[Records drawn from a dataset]
******************************

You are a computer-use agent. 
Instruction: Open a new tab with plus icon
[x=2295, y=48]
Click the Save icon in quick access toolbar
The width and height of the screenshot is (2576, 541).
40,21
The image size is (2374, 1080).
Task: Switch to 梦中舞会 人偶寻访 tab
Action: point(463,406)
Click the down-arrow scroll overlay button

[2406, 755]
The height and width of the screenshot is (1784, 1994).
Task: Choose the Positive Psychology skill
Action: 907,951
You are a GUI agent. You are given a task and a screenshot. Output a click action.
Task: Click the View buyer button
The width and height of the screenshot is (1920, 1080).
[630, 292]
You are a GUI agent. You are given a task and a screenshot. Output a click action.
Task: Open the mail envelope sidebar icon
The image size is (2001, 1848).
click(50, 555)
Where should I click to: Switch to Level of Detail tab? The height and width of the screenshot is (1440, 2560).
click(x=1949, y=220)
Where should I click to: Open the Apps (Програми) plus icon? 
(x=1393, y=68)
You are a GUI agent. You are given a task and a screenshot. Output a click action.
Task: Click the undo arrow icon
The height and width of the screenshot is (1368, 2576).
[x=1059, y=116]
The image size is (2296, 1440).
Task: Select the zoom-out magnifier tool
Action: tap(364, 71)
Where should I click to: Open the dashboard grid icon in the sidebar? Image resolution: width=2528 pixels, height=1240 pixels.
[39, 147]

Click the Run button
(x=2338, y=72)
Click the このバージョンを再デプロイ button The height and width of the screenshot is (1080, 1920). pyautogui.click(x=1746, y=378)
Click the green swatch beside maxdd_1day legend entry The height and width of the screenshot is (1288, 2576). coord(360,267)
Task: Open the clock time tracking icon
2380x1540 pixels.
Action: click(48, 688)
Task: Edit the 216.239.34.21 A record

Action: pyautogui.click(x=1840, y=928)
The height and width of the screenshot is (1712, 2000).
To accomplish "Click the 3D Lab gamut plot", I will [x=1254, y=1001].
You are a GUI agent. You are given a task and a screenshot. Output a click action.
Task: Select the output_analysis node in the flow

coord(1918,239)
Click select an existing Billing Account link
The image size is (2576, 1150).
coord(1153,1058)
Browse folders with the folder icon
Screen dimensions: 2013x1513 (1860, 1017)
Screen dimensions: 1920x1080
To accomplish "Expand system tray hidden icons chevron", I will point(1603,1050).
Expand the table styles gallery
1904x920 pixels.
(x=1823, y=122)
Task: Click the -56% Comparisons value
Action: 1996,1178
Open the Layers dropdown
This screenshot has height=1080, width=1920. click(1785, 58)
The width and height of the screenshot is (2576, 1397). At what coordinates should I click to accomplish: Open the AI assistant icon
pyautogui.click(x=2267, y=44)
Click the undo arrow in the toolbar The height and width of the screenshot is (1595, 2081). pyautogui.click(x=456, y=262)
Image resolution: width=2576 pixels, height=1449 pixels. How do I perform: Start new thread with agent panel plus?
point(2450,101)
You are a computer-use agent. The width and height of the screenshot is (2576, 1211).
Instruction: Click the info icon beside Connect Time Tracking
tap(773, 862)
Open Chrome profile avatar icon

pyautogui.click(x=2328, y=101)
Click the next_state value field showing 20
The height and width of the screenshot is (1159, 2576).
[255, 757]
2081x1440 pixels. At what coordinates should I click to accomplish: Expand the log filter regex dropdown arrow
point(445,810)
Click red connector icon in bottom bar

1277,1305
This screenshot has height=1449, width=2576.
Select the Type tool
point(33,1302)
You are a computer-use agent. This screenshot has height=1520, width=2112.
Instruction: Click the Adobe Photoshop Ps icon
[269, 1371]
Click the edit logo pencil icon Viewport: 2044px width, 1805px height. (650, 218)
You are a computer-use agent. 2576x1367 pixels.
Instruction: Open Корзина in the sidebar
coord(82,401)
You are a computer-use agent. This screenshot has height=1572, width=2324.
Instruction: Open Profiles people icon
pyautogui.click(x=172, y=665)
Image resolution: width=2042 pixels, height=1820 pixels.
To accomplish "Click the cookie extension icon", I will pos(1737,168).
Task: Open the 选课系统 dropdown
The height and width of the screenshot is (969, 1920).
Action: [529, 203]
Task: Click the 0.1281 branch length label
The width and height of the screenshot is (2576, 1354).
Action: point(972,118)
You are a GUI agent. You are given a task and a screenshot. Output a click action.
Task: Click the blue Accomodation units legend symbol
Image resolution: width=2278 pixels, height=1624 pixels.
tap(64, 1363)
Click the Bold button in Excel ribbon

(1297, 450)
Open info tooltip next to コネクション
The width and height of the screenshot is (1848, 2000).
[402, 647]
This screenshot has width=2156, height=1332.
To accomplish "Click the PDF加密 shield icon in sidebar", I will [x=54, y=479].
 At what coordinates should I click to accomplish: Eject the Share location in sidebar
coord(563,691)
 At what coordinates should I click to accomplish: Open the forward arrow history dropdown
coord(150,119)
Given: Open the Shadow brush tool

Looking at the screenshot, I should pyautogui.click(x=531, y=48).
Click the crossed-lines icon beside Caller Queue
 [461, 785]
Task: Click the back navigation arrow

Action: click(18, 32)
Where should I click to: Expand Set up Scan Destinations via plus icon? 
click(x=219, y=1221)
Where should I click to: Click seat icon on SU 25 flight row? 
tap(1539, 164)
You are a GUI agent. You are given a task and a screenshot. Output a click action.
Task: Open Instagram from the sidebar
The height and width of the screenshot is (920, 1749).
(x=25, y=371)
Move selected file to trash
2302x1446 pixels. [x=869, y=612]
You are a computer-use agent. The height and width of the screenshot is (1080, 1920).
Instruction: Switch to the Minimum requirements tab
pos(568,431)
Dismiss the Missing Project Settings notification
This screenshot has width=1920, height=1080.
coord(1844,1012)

******************************

Task requirements = Within the records above, work out on how many lines the string "will" appears, and give only that number.

Solved problem = 4